__EXERCISE DETAILS__
Wherever the word "MegaUpload" turns up in a line of the entries, copy that line.

__RECORDS FOR THE TASK__

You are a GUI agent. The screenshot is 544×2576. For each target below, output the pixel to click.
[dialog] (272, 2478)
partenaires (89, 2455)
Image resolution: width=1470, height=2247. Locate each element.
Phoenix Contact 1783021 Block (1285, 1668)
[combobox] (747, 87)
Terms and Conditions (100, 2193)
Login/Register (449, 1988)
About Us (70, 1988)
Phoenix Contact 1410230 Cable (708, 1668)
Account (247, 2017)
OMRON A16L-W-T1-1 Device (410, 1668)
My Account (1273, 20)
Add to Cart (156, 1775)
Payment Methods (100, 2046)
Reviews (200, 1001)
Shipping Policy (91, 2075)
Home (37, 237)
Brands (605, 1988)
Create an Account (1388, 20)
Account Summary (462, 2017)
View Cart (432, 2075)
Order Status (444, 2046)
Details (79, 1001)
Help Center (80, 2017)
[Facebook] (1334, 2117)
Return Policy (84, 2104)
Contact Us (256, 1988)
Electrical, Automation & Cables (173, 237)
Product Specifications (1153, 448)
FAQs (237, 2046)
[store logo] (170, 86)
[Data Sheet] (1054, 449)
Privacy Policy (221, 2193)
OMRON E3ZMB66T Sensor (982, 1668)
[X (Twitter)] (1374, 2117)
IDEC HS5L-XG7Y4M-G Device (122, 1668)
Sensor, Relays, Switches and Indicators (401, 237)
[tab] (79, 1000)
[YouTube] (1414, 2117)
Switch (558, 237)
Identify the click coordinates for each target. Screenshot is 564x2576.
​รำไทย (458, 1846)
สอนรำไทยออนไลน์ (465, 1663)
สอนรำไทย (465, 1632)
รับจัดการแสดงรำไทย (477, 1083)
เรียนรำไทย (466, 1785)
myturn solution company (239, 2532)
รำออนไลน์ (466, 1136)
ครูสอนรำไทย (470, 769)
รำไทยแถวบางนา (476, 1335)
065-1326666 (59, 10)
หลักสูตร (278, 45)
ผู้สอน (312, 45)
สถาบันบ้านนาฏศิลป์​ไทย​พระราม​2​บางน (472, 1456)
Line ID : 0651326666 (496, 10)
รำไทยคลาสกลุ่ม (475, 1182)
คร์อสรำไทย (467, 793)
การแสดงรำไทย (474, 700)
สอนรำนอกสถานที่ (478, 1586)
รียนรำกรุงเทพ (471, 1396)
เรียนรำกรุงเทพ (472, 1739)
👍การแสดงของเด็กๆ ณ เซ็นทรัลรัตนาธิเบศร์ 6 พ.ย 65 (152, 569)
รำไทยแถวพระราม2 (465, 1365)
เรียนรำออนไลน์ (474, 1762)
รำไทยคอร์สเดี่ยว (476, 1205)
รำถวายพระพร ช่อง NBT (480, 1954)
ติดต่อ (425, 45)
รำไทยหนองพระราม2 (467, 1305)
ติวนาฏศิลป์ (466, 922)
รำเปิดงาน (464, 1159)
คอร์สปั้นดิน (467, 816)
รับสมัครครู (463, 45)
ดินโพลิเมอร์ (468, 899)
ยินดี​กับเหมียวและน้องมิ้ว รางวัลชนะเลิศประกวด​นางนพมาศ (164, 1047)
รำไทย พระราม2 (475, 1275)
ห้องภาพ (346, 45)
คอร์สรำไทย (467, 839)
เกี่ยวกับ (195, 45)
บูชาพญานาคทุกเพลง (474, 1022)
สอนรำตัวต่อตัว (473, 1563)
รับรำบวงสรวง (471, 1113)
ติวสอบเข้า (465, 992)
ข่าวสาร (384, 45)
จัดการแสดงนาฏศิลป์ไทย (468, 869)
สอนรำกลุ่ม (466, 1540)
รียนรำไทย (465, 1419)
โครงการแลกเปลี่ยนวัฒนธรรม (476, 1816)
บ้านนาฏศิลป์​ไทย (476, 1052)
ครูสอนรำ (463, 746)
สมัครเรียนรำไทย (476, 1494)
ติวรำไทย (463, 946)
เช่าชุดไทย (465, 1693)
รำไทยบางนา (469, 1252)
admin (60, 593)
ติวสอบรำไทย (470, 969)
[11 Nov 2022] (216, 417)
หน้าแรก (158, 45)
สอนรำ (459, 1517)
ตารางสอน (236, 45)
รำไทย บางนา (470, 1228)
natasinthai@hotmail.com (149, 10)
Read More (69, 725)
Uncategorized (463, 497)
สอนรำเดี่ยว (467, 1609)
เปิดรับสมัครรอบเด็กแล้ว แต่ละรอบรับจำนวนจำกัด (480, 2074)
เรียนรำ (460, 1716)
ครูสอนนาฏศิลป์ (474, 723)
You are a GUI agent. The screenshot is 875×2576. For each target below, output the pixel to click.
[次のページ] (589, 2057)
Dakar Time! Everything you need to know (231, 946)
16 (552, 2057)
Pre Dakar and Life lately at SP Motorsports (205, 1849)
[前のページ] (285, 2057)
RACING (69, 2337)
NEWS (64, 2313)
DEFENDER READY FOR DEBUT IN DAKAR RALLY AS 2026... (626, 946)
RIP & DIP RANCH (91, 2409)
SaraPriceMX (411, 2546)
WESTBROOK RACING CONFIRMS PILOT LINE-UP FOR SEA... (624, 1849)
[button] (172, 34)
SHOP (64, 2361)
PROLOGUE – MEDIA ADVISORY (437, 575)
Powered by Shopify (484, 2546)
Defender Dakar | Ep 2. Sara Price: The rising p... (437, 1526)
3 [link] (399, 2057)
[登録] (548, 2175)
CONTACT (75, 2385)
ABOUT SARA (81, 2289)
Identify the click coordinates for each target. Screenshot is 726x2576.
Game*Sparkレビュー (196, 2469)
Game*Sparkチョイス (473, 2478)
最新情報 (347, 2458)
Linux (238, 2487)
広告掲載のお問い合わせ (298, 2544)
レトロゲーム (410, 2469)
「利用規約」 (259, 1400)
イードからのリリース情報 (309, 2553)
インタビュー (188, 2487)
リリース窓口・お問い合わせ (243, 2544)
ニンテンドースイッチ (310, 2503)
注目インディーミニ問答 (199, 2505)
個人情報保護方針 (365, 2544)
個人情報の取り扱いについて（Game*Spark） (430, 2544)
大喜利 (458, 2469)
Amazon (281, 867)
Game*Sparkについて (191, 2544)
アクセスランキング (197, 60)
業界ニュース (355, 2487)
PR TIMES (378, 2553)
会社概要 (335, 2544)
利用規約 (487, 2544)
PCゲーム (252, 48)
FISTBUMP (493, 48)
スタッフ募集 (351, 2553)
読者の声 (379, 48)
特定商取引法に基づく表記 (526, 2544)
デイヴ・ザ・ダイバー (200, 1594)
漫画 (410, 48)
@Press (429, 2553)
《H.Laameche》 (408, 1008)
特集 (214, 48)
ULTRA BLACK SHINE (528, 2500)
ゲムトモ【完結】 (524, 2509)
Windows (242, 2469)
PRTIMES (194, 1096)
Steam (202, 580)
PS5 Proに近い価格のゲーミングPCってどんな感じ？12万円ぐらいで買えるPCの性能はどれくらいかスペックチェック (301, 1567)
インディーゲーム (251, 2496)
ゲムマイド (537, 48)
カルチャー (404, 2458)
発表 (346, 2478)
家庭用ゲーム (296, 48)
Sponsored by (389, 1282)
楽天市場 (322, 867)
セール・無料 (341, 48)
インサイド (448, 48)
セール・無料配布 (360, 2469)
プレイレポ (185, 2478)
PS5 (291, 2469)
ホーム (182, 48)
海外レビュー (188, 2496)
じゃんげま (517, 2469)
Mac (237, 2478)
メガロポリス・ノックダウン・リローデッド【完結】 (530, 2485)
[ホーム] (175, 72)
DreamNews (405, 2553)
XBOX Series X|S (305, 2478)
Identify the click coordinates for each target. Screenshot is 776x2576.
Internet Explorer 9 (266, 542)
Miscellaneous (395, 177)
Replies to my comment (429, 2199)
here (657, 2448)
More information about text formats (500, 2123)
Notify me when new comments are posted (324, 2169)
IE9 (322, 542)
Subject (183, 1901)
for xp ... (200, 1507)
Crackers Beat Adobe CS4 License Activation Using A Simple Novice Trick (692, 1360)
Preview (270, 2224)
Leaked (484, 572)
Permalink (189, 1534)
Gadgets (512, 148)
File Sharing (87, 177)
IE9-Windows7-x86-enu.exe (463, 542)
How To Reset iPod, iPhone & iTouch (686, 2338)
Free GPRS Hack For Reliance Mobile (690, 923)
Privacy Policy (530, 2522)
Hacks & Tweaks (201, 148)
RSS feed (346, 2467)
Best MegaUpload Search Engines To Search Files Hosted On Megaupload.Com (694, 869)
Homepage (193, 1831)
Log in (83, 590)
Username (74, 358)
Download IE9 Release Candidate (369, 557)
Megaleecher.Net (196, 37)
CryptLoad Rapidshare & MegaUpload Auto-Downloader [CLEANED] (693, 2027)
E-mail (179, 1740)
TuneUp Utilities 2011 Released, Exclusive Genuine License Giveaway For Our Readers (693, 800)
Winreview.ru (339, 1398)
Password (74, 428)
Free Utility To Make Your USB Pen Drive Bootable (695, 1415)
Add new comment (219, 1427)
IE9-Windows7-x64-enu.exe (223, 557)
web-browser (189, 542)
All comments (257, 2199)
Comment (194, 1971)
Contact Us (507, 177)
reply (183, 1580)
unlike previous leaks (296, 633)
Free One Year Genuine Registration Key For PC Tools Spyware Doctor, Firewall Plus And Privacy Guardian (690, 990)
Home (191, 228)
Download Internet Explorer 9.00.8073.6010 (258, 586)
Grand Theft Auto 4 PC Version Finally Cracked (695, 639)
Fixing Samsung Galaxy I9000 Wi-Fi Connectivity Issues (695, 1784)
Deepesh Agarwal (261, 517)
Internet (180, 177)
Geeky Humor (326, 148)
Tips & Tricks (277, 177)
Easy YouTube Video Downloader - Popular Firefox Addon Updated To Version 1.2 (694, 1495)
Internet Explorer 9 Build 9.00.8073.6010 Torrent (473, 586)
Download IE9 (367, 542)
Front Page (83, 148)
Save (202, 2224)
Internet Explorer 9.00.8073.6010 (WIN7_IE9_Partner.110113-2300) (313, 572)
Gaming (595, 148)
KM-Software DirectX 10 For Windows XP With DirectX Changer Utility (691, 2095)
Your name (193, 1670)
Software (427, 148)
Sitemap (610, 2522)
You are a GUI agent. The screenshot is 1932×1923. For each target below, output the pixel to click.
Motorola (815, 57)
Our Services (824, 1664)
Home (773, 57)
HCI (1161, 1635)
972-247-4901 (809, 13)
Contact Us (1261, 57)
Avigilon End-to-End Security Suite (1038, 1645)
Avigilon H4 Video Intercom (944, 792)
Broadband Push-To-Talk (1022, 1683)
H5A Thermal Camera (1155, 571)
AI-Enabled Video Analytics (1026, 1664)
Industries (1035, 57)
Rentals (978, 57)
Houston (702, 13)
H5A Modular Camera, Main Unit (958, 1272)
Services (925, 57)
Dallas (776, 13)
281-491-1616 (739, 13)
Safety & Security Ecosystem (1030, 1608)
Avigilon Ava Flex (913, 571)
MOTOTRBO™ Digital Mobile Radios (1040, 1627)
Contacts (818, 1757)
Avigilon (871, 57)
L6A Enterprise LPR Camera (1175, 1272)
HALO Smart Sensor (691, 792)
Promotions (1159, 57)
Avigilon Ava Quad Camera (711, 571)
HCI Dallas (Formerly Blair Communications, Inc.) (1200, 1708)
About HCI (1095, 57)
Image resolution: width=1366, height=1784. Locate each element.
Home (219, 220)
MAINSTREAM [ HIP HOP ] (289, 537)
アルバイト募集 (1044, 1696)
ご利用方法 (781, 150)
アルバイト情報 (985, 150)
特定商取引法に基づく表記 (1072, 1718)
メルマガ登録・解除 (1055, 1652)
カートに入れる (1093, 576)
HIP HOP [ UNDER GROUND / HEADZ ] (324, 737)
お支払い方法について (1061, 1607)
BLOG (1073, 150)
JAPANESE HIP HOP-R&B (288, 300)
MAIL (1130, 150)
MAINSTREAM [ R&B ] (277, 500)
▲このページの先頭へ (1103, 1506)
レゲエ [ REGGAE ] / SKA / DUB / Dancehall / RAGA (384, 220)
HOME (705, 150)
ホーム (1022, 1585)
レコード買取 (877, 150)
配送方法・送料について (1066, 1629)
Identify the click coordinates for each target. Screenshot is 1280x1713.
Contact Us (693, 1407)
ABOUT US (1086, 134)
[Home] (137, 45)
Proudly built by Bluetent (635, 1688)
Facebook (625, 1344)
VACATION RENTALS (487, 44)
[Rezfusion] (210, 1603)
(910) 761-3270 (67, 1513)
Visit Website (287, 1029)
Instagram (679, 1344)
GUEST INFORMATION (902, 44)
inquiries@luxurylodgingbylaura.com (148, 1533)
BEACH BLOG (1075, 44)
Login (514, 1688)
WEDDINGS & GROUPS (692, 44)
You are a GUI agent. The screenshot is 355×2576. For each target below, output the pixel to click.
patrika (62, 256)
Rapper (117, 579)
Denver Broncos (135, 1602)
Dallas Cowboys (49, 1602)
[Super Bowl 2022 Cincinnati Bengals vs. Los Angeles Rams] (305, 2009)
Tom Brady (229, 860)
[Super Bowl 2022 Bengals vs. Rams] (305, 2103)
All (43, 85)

__ANSWER SECTION__
Best MegaUpload Search Engines To Search Files Hosted On Megaupload.Com (694, 869)
CryptLoad Rapidshare & MegaUpload Auto-Downloader [CLEANED] (693, 2027)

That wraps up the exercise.